Last week, I published an op-ed on the recent Summit of the Americas recently held in Cartagena, Colombia. By now, you’ve probably heard about it because of the media frenzy around Secret Service scandal (don’t get me started on that one). The op-ed argues, “President Obama left the summit in Latin America with Washington more isolated than ever before. The reason: The stubborn positions the United States takes on the drug war and on Cuba.” I think writing op-eds is something academics need to do more of. Geographers, especially, could apply their insights to show, among many other things, that what happens “over there” truly matters “over here.” The Progressive Media Project, which is where I publish, is great, because it feeds op-eds to the McClatchy-Tribune News Service network of newspapers. Besides being the third-largest newspaper company in the U.S., it is also mainly geared toward local, small-town newspapers, so it helps in potentially going beyond preaching to the converted.
At about 400-600 words, op-eds always have their downsides. You can really only make one or two points and you inevitably end up simplifying complex issues. On the Cartagena Summit, there’s a lot I didn’t mention: e.g. Argentina’s disputed claim on the Malvinas/Falklands, the U.S.-Colombia free trade agreement confirmation, and the ongoing mass violation of human rights in Colombia that the U.S. knowingly sweeps under the rug. Historian Greg Grandin also pointed out Brazil’s opposition to U.S. monetary policy. Latin American opposition to the Drug War and U.S. Cuba policy was about all I had room for.

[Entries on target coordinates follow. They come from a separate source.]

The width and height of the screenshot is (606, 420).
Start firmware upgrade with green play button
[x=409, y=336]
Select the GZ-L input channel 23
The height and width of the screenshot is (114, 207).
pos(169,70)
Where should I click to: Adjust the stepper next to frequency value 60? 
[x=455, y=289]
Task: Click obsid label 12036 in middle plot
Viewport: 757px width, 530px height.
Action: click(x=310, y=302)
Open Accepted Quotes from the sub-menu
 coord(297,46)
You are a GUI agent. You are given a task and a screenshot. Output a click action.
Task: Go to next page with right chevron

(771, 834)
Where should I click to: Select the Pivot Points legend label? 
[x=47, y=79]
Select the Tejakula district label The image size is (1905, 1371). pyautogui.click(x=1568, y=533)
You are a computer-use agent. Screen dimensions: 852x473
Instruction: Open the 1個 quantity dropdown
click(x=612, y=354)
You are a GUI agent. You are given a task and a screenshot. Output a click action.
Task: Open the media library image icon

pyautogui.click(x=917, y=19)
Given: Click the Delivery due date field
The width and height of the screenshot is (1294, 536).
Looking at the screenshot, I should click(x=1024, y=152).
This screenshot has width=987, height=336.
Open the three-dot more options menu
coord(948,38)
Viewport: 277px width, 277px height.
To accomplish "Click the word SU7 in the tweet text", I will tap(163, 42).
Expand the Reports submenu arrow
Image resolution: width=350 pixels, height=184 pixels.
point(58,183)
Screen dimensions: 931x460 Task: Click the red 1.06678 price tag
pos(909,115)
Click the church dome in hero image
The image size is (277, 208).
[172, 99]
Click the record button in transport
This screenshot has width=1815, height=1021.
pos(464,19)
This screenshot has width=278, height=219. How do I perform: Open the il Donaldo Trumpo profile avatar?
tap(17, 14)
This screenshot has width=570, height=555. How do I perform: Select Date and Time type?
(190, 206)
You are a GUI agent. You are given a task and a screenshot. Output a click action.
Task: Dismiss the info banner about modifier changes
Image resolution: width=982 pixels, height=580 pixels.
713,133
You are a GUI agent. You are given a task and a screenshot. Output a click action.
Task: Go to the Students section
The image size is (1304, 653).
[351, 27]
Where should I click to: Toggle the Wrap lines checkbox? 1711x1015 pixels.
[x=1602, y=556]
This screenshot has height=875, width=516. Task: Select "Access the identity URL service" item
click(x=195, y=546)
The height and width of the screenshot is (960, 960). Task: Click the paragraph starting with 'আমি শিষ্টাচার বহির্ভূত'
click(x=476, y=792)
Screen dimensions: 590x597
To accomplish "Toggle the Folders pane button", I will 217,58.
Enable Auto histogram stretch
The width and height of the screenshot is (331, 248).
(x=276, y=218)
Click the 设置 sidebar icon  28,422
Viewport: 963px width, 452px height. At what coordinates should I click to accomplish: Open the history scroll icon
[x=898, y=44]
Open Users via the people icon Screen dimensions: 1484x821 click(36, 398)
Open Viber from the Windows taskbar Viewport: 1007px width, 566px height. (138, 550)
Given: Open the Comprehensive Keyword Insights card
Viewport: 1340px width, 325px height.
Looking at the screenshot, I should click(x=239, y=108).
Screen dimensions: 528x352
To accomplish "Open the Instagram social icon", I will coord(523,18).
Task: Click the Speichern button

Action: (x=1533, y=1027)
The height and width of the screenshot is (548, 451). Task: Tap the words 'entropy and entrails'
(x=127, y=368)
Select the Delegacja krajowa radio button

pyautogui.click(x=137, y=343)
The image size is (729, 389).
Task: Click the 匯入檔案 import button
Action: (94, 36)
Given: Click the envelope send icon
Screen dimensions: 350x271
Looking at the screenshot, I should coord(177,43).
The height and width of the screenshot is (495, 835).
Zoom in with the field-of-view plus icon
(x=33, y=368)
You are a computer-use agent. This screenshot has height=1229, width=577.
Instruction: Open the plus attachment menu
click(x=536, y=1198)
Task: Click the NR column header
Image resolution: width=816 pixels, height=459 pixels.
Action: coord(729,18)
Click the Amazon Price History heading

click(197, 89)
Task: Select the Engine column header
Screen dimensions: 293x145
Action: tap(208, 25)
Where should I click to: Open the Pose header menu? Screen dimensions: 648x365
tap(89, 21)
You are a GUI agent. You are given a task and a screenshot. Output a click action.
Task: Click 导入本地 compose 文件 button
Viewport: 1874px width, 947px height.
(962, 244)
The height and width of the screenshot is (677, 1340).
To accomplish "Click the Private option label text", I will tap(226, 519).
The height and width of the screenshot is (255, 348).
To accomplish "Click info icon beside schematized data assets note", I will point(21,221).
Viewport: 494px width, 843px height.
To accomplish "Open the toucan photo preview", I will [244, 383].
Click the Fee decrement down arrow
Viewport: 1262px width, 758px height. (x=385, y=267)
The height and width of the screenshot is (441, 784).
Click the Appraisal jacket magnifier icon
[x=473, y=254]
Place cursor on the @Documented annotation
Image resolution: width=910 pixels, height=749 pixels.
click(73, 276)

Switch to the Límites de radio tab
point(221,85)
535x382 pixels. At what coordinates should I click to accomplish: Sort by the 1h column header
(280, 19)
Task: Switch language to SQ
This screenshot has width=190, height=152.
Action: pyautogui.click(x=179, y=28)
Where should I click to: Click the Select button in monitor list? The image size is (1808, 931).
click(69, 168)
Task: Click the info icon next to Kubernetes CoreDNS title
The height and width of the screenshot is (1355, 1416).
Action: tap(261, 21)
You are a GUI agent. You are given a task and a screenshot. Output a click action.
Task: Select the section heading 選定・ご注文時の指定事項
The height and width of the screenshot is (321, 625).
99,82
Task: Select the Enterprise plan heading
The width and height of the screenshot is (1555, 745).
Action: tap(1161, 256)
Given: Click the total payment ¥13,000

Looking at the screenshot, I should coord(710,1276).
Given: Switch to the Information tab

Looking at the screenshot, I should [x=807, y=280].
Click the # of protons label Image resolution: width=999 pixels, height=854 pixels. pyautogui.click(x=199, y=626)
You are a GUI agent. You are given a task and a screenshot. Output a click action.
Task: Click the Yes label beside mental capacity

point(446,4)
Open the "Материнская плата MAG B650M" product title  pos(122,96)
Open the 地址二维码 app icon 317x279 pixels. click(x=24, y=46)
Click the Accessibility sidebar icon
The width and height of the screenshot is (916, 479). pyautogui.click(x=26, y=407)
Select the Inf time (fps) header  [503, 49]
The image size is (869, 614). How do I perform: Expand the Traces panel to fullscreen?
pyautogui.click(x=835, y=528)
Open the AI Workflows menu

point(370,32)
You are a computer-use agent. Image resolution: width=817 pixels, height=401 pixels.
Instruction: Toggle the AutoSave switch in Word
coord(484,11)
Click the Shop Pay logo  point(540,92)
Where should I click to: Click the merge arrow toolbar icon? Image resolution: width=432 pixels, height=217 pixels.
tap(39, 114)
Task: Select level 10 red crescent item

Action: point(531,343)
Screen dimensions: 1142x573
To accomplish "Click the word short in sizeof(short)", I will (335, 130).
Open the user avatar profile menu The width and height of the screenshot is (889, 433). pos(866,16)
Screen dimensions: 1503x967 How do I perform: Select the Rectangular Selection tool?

One of the most successful in-class exercises I tried last semester when teaching Introduction to Development Studies, an undergraduate course that attracts lots of politically active students, was having the students learn the op-ed format. After explaining it to them, I had them write the first few lines or paragraphs of their op-ed, which could be on anything but I suggested themes from the course. After they worked on it for a bit, I had a few read their work out loud and we gave each reader feedback on what they wrote. Students liked the exercise because they learned a concrete practically applicable skill. Another definite plus is that it helps build critical thinking toward the media that saturates our lives . It’s also an important writing-teaching tool since it parallels the age old five-paragraph essay, while forcing them to write in clear, short sentences.